I say were, because both trees fell down during a night-storm a few days ago. It was a monster storm. Rain cascading down from the clouds. Winds howling at 60 miles an hour. Hundreds of trees fell in Minneapolis that night. The wind was so fierce, that most trees were completely uprooted. Laying down, roots out of the underground, pointing up to the sky. Trees that fell on cars, next to houses, and across the street. Trees of all sizes, but many very large. Felled trees were of all types. There were felled oak trees, and elm trees, and the two pines.
I noticed the two pine trees quite a long time ago. The trees had been planted close to a walking path that bisects Fair Oaks Park. They had a special location in the park. They were in an open, somewhat elevated area, almost by themselves. They soared towards the sky. One next to the other. One bent, ever so sligthly towards it’s partner.
The park is next to the MinneapolisInstitute of Arts, where I work. I have been biking to work for many years, and going on that path almost every day, to go through a green space before going to my office. Once in a while, when the light was right, I would stop in the park to take pictures. I have taken pictures of people walking the path, of crabapple trees in bloom during Spring, of kids playing, and of course, of the two pine trees.
Earlier this year, in February, with a fresh blanket of snow covering the park I took a picture of the two pine trees. It was possibly the best picture I had taken of these trees. I had a short wide angle lens which allowed me to cover both trees in the frame. The light was perfect, somewhat subdued, yet bright enough to get good definition. It was a good composition.
Then last May, I had an opportunity to show some work at VidTiger in North East Minneapolis, during Art-a-Whirl. It was a group show, and although I shoot mostly street photography, I decided to show a variety of work at the show, and included a print of the two trees
(the two trees, side by side, are towards the top of the picture)
So now we are back to the storm and its aftermath.
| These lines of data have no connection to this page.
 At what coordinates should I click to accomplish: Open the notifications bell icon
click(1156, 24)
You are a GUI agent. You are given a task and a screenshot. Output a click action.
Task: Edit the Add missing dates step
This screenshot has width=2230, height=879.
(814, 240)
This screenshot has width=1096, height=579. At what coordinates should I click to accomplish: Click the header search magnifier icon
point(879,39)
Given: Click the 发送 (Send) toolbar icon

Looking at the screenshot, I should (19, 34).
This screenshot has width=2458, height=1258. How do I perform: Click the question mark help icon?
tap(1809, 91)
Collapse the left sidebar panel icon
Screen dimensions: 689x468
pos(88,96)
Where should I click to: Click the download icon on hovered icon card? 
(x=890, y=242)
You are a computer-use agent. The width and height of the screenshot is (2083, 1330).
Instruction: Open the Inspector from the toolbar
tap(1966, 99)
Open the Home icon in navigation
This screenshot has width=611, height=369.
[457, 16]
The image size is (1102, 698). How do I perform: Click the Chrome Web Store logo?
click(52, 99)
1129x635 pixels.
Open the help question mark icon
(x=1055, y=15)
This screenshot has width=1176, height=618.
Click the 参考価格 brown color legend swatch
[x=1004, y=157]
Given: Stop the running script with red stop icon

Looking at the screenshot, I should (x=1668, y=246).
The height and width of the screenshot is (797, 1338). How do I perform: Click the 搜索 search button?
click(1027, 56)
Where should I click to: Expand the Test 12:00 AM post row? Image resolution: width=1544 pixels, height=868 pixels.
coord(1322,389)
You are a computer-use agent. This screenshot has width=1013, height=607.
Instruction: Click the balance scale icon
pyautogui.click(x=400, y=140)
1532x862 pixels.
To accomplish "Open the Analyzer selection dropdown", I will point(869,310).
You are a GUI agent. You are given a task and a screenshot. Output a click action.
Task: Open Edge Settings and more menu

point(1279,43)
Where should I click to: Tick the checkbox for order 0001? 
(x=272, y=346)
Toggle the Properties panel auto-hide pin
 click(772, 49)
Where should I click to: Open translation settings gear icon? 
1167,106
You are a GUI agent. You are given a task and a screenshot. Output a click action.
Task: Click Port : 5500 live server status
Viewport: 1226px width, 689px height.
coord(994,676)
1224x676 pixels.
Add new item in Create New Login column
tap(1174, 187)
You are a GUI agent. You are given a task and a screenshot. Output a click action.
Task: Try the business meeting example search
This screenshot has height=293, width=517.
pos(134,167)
The rain started on Friday, June 21st. I was in my 3rd floor apartment. The living room has windows on two sides of the room, with views of the street below and of an interior garden, it was easy to see the rain. It was intense rain. Pouring down in sheets of water. The rain was accompanied by strong winds which made trees sway violently from side to side. The storm lasted a few hours, and then it was gone.
The next morning, I went running. I was surprised to see trees blocking the running path. I run around a lake, and this too was littered with fallen branches, cracked trees, and uprooted trees. Later on, people began to post pictures of fallen trees on Facebook and Twitter. It was obvious that this had been a major storm. In fact, the storm had caused a number of black outs throughout the city. Over 500,000 people lost power. It was the largest number of people loosing power in the history of the state.
On Monday, as usual, I biked to work. I saw a few fallen trees on the way, but the worst surprise was when I biked through the park. I didn’t notice the fallen pines immediately. Probably because there were fallen trees allover the place, but then I saw them. It was a strange sight. Both pine trees laying down next to each other. It was almost as if they had agreed to die together. I can imagine, one falling out first, and then the other one going too.